3. It is impossible for a sequence formed by successive addition to be actually infinite.
4. The temporal sequence of past events was formed by successive addition.
5. Therefore, the universe had a beginning.

Puryear points out that Aristotle and Aquinas had an opposing view to point 2, but that the most contentious is point 3. Puryear says that many philosophers have disagreed with point 3, and adds his own objection:
"Consider the fact that things move from one point in space to another. In so doing, the moving object passes through an actual infinity of intervening points. Hence, motion involves traversing an actual infinite ... Accordingly, the finitist of this stripe must be mistaken. Similarly, whenever some period of time elapses, an actual infinite has been traversed, namely, the actual infinity of instants that make up that period of time."

Puryear then points out that Craig has defended his position by saying that time might or must be naturally divided and so there is not an actual infinity of instants between two times. Puryear then goes on to argue that if Craig is willing to turn an infinity of points into a finite number of divisions, then points 1, 2 and 4 are not true.

An article by Louis J. Swingrover makes a number of points relating to the idea that Craig's "absurdities" are not contradictions in themselves: they are all either mathematically consistent (like Hilbert's hotel or the man counting down to today), or do not lead to inescapable conclusions. He argues that if one makes the assumption that any mathematically coherent model is metaphysically possible, then it can be shown that an infinite temporal chain is metaphysically possible, since one can show that there exist mathematically coherent models of an infinite progression of times. He also says that Craig might be making a cardinality error similar to assuming that because an infinitely extended temporal series would contain an infinite number of times, then it would have to contain the number "infinity".

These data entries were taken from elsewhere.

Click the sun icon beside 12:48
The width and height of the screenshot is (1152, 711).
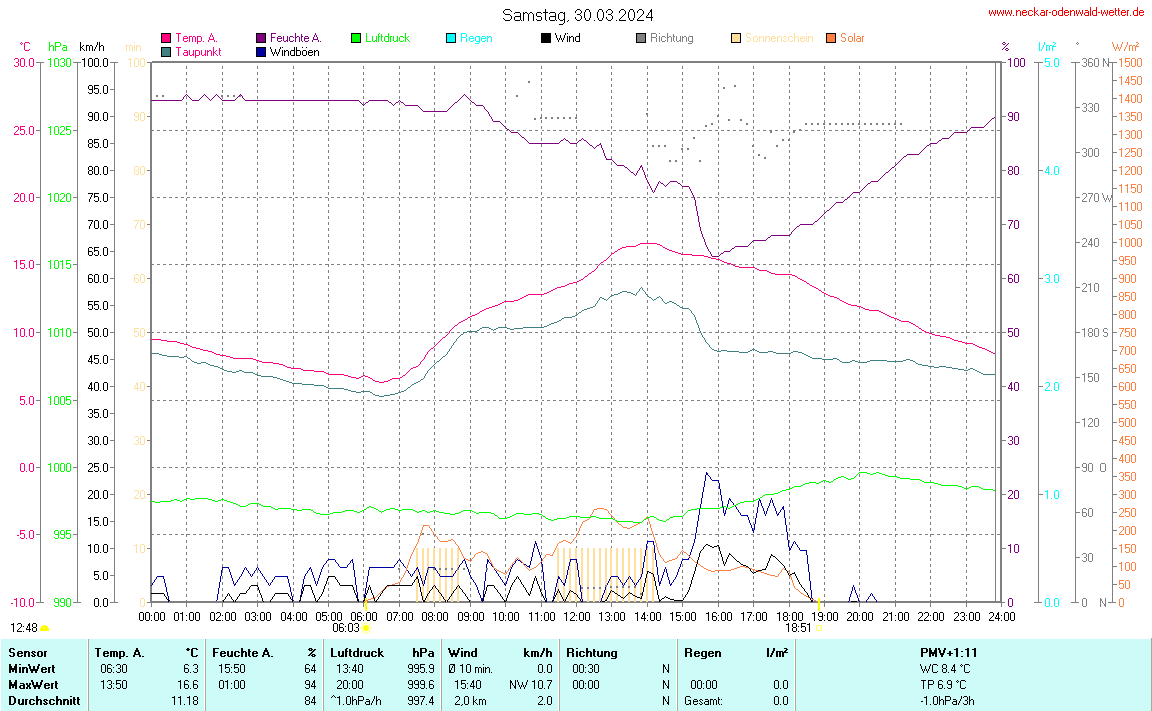click(45, 628)
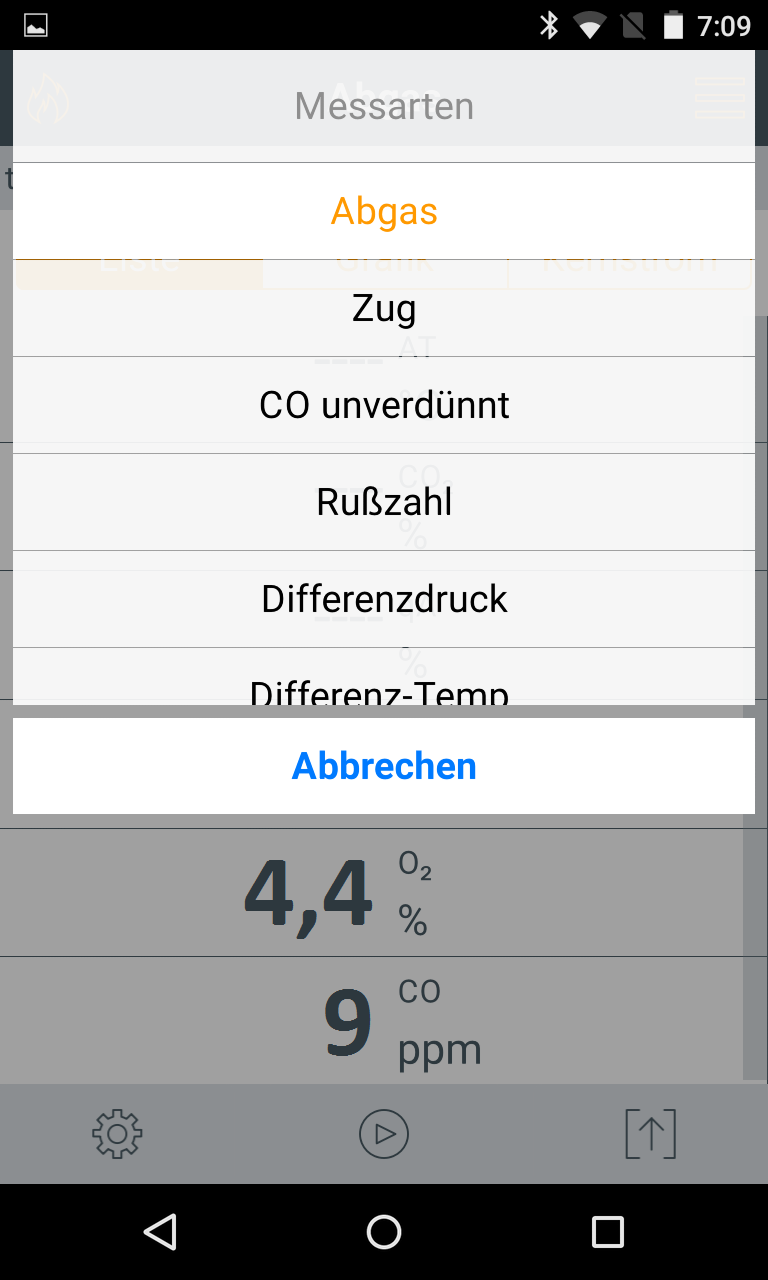This screenshot has height=1280, width=768.
Task: Tap the O₂ reading value 4,4
Action: click(308, 892)
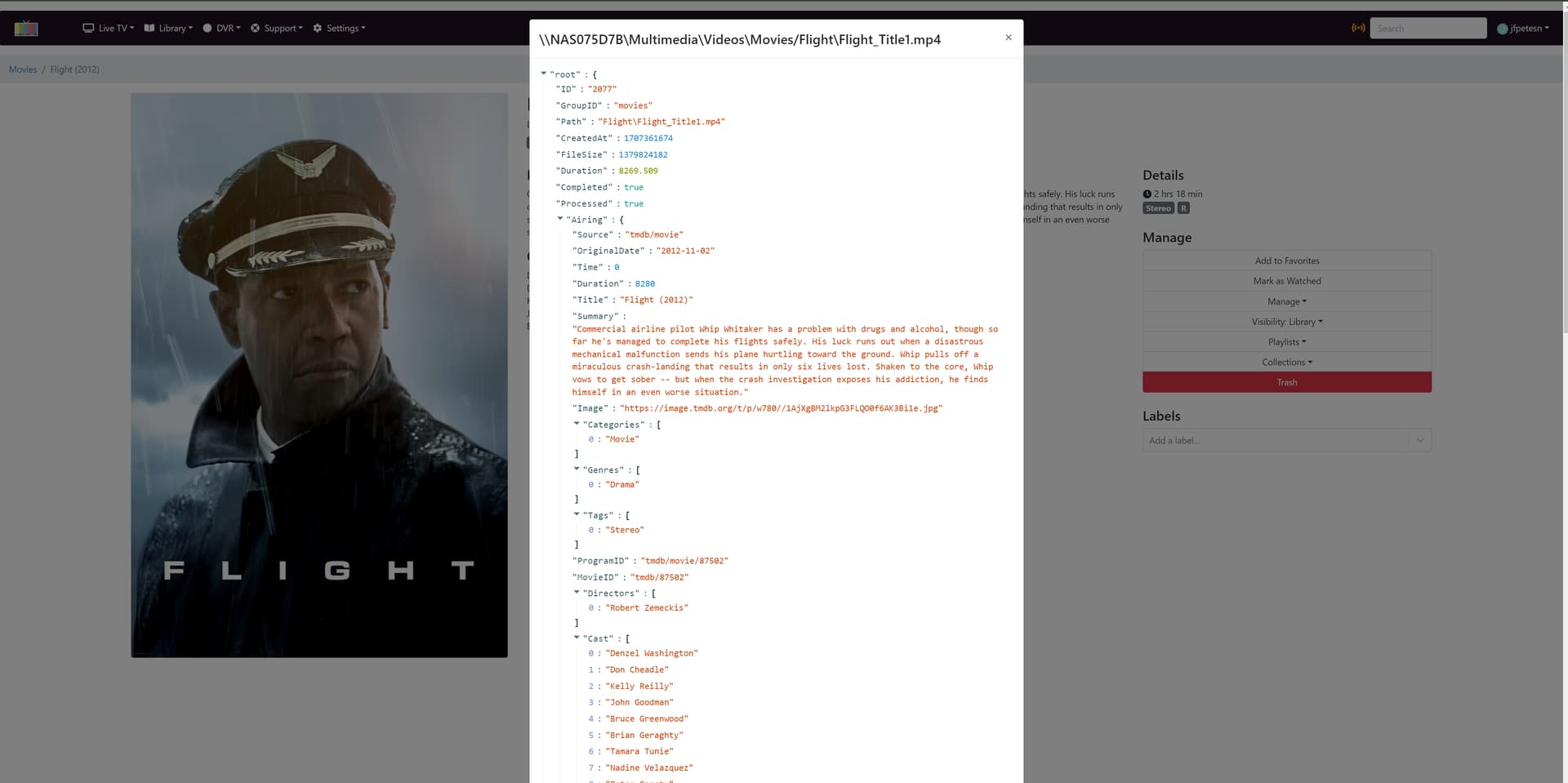The image size is (1568, 783).
Task: Collapse the root JSON node
Action: click(544, 73)
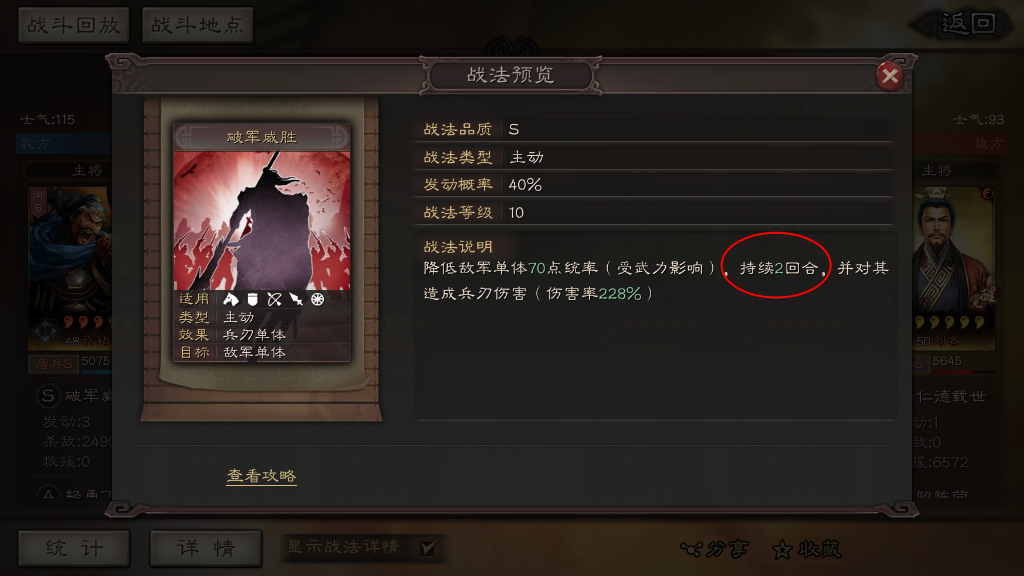Click the 破军威胜 skill card artwork
Screen dimensions: 1024x576
262,221
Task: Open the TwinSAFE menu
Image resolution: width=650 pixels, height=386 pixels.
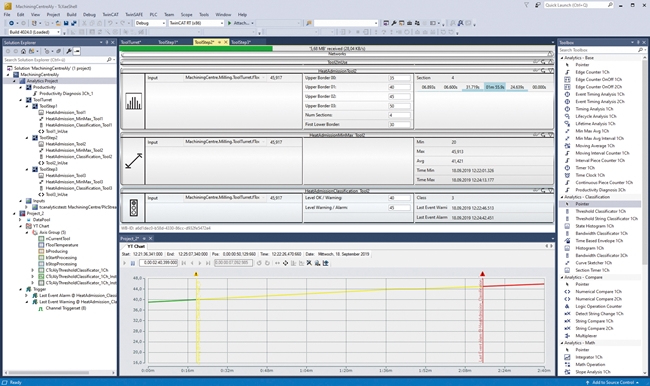Action: tap(133, 15)
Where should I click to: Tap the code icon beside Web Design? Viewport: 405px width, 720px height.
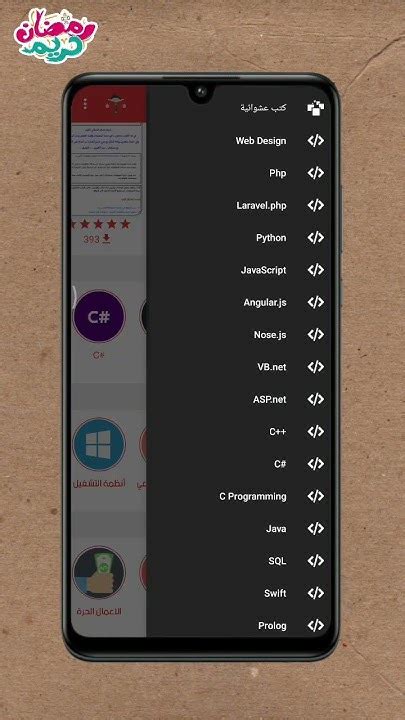315,141
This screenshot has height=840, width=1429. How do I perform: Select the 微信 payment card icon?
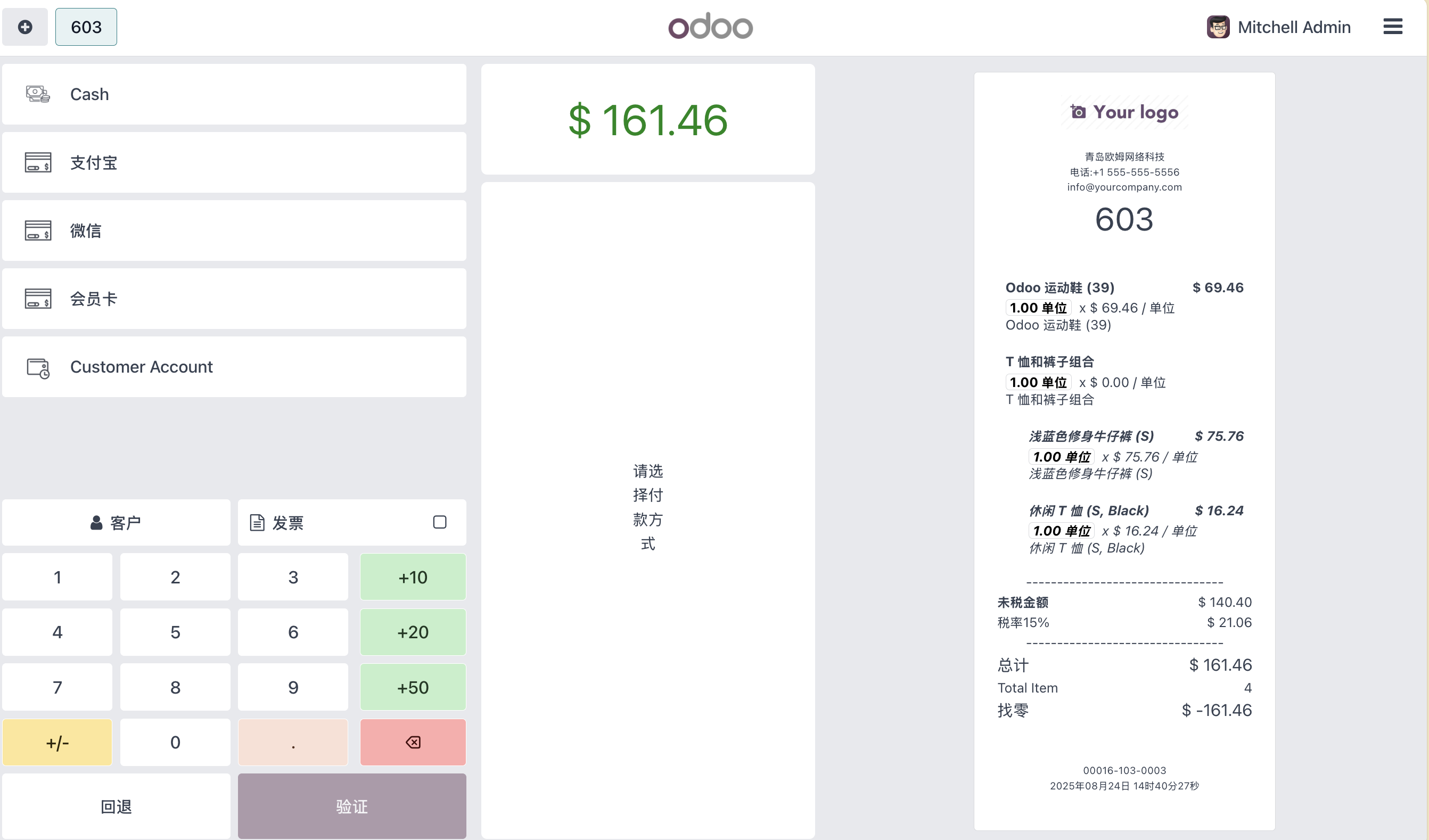38,230
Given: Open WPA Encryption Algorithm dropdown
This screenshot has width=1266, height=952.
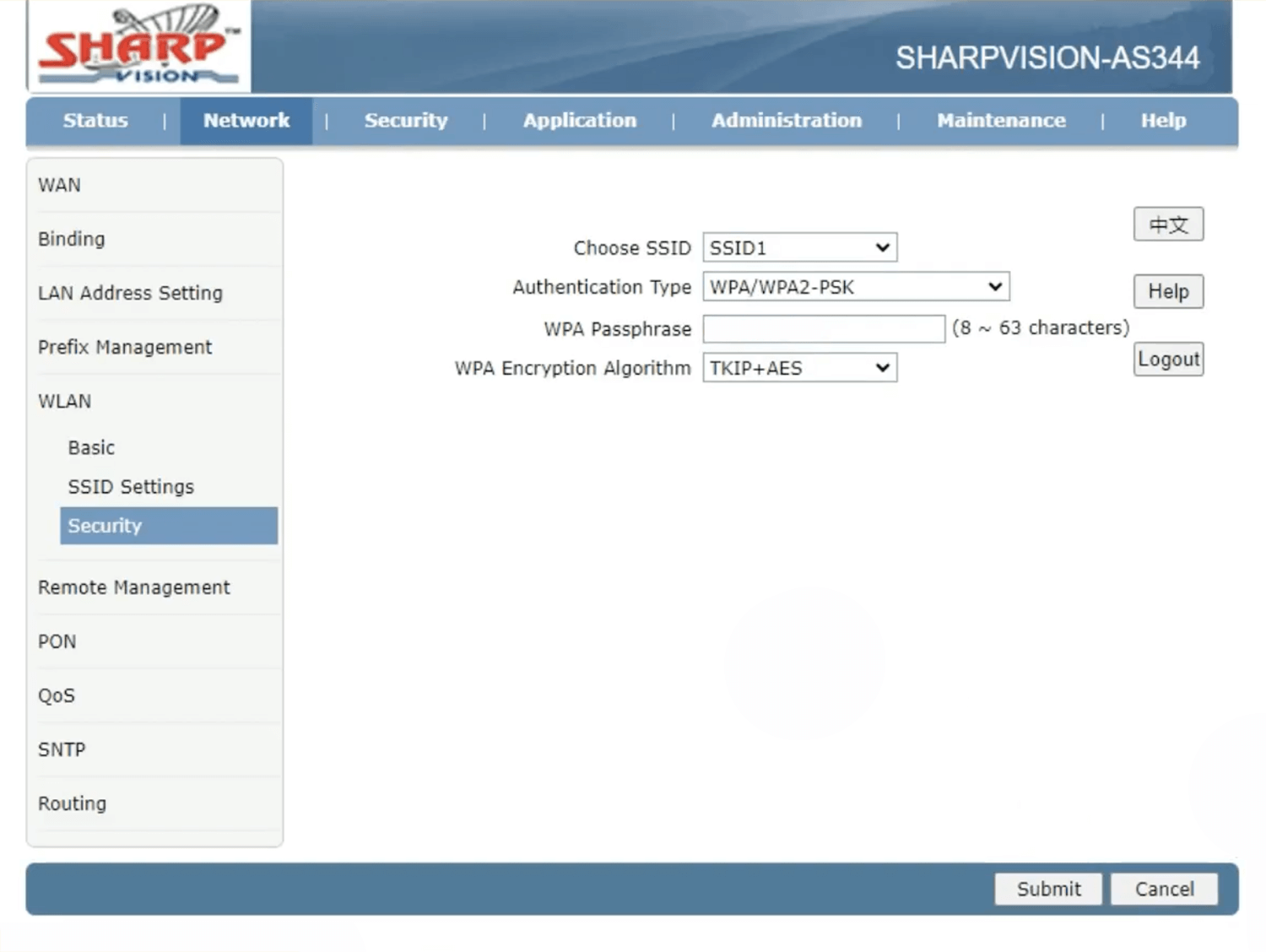Looking at the screenshot, I should tap(799, 368).
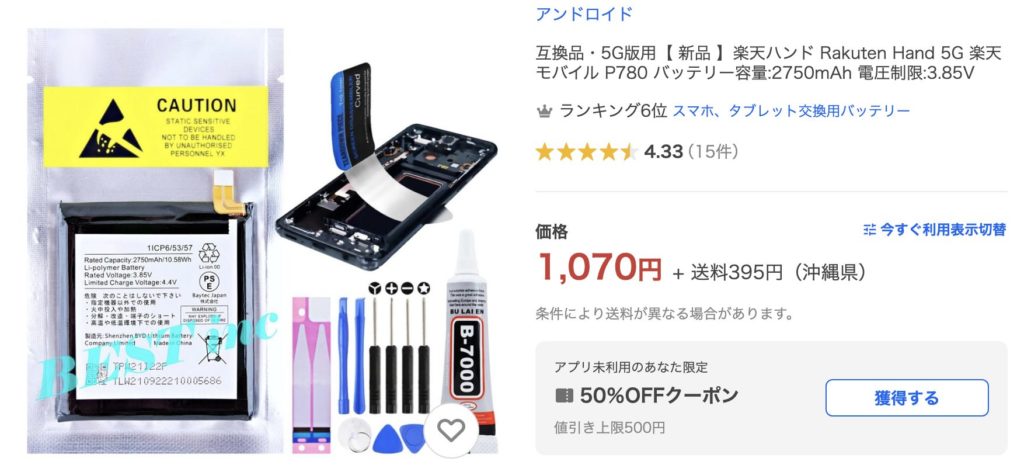
Task: Click the 送料395円 shipping text
Action: pos(737,272)
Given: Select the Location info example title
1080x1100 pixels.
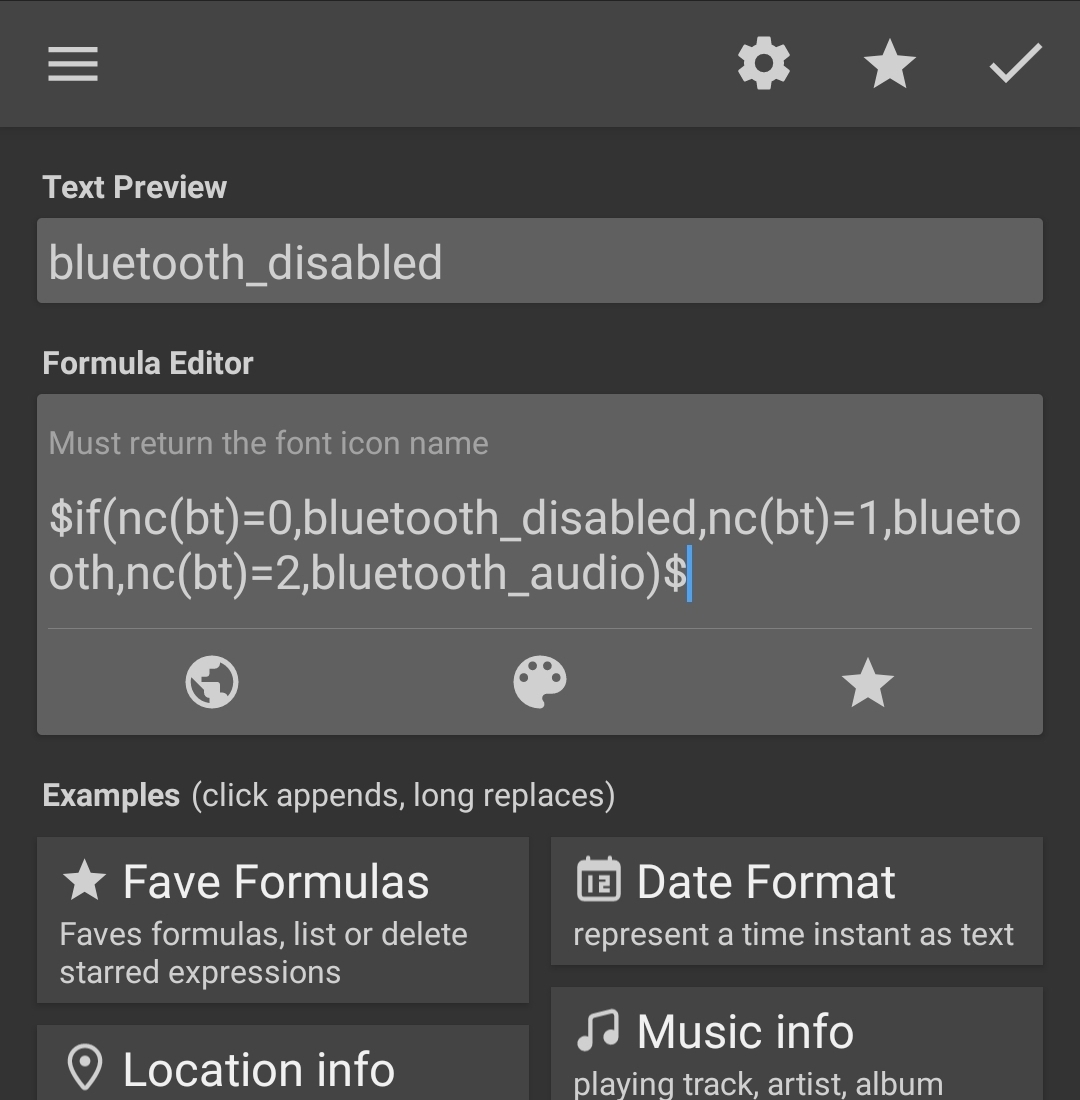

Quentin Smith attacks "their supposition that an infinite series of past events must contain some events separated from the present event by an infinite number of intermediate events, and consequently that from one of these infinitely distant past events the present could never have been reached".

Smith asserts that Craig and Wiltrow are making a cardinality error by confusing an unending sequence with a sequence whose members must be separated by an infinity: None of the integers is separated from any other integer by an infinite number of integers, so why assert that an infinite series of times must contain a time infinitely far back in the past.

Smith then says that Craig uses false presuppositions when he makes statements about infinite collections (in particular the ones relating to Hilbert's Hotel and infinite sets being equivalent to proper subsets of them), often based on Craig finding things "unbelievable", when they are actually mathematically correct. He also points out that the Tristram Shandy paradox is mathematically coherent, but some of Craig's conclusions about when the biography would be finished are incorrect.

Ellery Eells expands on this last point by showing that the Tristram Shandy paradox is internally consistent and fully compatible with an infinite universe.

Graham Oppy embroiled in debate with Oderberg, points out that the Tristram Shandy story has been used in many versions. For it to be useful to the temporal finitism side, a version must be found that is logically consistent and not compatible with an infinite universe. To see this, note that the argument runs as follows:
1. If an infinite past is possible, then the Tristram Shandy story must be possible
2. The Tristram Shandy story leads to contradiction.
3. Therefore, an infinite past is not possible.

The problem for the finitist is that point 1 is not necessarily true. If a version of the Tristram Shandy story is internally inconsistent, for instance, then the infinitist could just assert that an infinite past is possible, but that particular Tristram Shandy is not because it's not internally consistent. Oppy then lists the different versions of the Tristram Shandy story that have been put forward and shows that they are all either internally inconsistent or they don't lead to contradiction.